洛浅兮胡乱抹了两把眼泪,冲云纤雪扬起自认为最美的笑容来,“恩,时间还早,娘亲你先去睡会儿吧,这里有喜娘喜婆就可以了。”
“不早了,我早上给你熬得燕窝粥一直在小厨房温着,你饿不饿,要不要先吃点在让大伙忙活。”云纤雪仍是那般温和美好。
洛浅兮猛地点了点头,“好,娘亲做的,我一定要吃。”
“芳菲,去把燕窝粥给公主端来。”
“是。”芳菲立马应了一声,转身出门。
时间不大,芳菲便把燕窝端来了,同时还有几样精致的小菜,直接放在梳妆台上,洛浅兮美美的吃了两大碗燕窝粥,那几样精致的小菜,更是让洛浅兮吃得一根不剩。

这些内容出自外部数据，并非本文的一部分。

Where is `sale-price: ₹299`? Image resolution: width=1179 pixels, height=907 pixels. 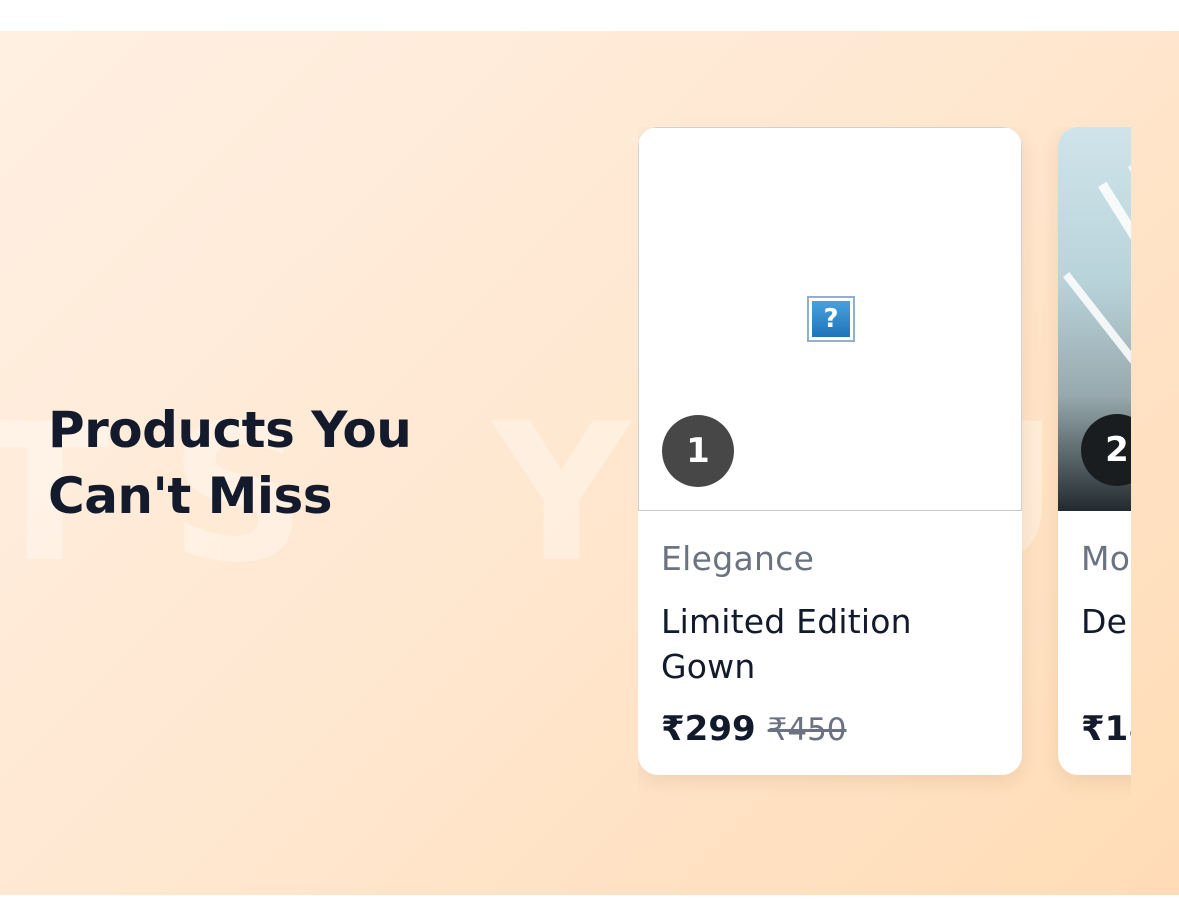
sale-price: ₹299 is located at coordinates (708, 729).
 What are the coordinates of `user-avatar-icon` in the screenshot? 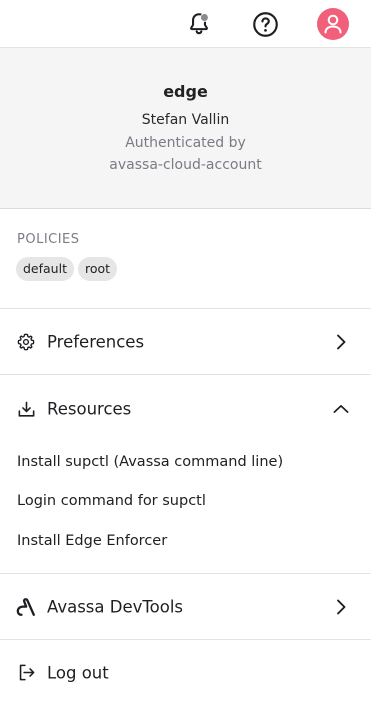 It's located at (333, 24).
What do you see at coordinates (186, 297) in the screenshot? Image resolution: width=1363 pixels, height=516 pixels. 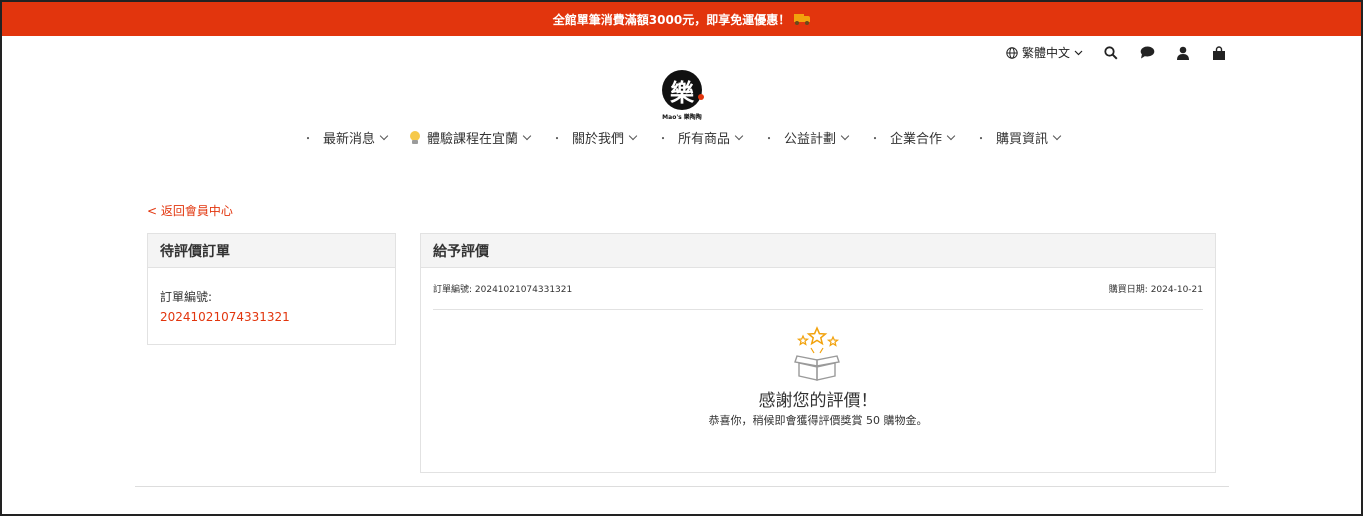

而后喜婆喜娘丫鬟们接着给洛浅兮梳头上妆,忙得不亦乐乎,云纤雪静静的在一旁看着,时不时的给喜娘喜婆丫鬟们提些意见,洛浅兮又迷迷糊糊睡着了,知道震天的鞭炮声将洛浅兮惊醒,便听到屋子里所有人都忙活起来,她还没弄清楚是什么状况呢,就被一个大红盖头蒙住,完全挡住了视线。
洛浅兮这才意识到,这是接亲的过来了,正冷冷想着祁臻会怎么进来的时候,自己手中已经被云纤雪塞进一个红绸,与此同时头顶传来祁臻低低地带着笑意的醉人声音轻缓飘来,“夫人能走动不?”
大红盖头下,洛浅兮狠狠地皱了皱眉,祁妖孽这是什么意思,嫌弃孕妇也不带这么过分吧,当着这么多人的面呢,“我自己会走!”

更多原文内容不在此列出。